═══ DATA FOR THIS TASK ═══
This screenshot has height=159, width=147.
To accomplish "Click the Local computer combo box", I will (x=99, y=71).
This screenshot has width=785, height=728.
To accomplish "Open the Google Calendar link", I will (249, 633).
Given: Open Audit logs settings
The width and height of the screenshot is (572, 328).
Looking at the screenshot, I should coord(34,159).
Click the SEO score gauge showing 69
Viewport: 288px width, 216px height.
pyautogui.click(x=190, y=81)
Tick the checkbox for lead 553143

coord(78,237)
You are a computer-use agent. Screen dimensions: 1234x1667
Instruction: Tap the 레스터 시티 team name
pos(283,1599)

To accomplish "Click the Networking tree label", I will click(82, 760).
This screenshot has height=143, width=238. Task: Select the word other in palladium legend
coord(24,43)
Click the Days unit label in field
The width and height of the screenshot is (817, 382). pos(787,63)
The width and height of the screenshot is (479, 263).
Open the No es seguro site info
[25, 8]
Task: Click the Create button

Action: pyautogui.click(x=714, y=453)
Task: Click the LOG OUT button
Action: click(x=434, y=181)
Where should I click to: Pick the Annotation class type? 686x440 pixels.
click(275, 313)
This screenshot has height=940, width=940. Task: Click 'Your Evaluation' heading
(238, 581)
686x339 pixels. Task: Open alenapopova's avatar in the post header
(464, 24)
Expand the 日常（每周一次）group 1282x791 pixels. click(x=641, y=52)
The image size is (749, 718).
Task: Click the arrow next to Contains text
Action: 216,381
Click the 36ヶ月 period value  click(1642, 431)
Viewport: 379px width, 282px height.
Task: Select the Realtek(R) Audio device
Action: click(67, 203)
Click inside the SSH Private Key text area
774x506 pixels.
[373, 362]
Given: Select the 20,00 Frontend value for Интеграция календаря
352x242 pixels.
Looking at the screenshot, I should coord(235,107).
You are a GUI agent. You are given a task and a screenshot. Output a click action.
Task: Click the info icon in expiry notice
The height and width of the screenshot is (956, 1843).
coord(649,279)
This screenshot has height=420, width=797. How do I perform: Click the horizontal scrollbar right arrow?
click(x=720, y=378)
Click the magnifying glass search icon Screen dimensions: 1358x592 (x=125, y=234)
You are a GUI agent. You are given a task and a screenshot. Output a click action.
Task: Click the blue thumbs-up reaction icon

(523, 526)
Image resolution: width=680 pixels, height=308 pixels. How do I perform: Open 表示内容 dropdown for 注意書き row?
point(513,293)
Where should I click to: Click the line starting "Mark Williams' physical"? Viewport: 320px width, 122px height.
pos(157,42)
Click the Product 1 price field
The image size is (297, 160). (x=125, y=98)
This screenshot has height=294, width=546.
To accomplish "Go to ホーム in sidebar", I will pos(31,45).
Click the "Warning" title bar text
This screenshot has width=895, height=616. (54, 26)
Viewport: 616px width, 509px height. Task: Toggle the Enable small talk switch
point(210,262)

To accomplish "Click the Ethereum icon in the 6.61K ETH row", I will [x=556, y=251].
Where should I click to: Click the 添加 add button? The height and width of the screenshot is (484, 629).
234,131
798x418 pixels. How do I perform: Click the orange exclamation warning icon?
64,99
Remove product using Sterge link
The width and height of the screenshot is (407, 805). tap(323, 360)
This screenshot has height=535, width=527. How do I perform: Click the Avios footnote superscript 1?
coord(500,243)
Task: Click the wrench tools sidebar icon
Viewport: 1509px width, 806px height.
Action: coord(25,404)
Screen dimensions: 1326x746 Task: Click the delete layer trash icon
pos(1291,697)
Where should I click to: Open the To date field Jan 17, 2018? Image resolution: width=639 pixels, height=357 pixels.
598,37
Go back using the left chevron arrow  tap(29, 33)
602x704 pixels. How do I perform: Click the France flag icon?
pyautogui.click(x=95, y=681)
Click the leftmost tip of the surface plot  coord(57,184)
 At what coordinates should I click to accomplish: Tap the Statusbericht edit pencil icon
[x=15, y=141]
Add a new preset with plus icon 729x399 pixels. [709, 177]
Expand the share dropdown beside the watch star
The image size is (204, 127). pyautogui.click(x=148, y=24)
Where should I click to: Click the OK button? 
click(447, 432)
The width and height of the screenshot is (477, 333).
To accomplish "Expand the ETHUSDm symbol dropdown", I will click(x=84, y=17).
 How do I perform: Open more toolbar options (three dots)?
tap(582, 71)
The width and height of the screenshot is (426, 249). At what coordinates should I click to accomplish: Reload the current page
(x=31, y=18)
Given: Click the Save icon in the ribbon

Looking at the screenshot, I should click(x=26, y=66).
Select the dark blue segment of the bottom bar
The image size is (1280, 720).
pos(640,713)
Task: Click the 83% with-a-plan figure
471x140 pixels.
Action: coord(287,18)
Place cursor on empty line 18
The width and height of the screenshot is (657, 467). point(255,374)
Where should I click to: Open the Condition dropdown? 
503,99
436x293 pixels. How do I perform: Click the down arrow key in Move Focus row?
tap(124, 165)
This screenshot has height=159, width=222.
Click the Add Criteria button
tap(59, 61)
═══
* **EXERCISE BRIEF**:
Write out exactly those lines running from the line with "This screenshot has height=535, width=527." to the end of the data above, the first and last included.

* **SOLUTION TO THE EXERCISE**:
This screenshot has height=535, width=527. How do I perform: Click the Avios footnote superscript 1?
coord(500,243)
Task: Click the wrench tools sidebar icon
Viewport: 1509px width, 806px height.
Action: coord(25,404)
Screen dimensions: 1326x746 Task: Click the delete layer trash icon
pos(1291,697)
Where should I click to: Open the To date field Jan 17, 2018? Image resolution: width=639 pixels, height=357 pixels.
598,37
Go back using the left chevron arrow  tap(29, 33)
602x704 pixels. How do I perform: Click the France flag icon?
pyautogui.click(x=95, y=681)
Click the leftmost tip of the surface plot  coord(57,184)
 At what coordinates should I click to accomplish: Tap the Statusbericht edit pencil icon
[x=15, y=141]
Add a new preset with plus icon 729x399 pixels. [709, 177]
Expand the share dropdown beside the watch star
The image size is (204, 127). pyautogui.click(x=148, y=24)
Where should I click to: Click the OK button? 
click(447, 432)
The width and height of the screenshot is (477, 333).
To accomplish "Expand the ETHUSDm symbol dropdown", I will click(x=84, y=17).
 How do I perform: Open more toolbar options (three dots)?
tap(582, 71)
The width and height of the screenshot is (426, 249). At what coordinates should I click to accomplish: Reload the current page
(x=31, y=18)
Given: Click the Save icon in the ribbon

Looking at the screenshot, I should click(x=26, y=66).
Select the dark blue segment of the bottom bar
The image size is (1280, 720).
pos(640,713)
Task: Click the 83% with-a-plan figure
471x140 pixels.
Action: coord(287,18)
Place cursor on empty line 18
The width and height of the screenshot is (657, 467). point(255,374)
Where should I click to: Open the Condition dropdown? 
503,99
436x293 pixels. How do I perform: Click the down arrow key in Move Focus row?
tap(124, 165)
This screenshot has height=159, width=222.
Click the Add Criteria button
tap(59, 61)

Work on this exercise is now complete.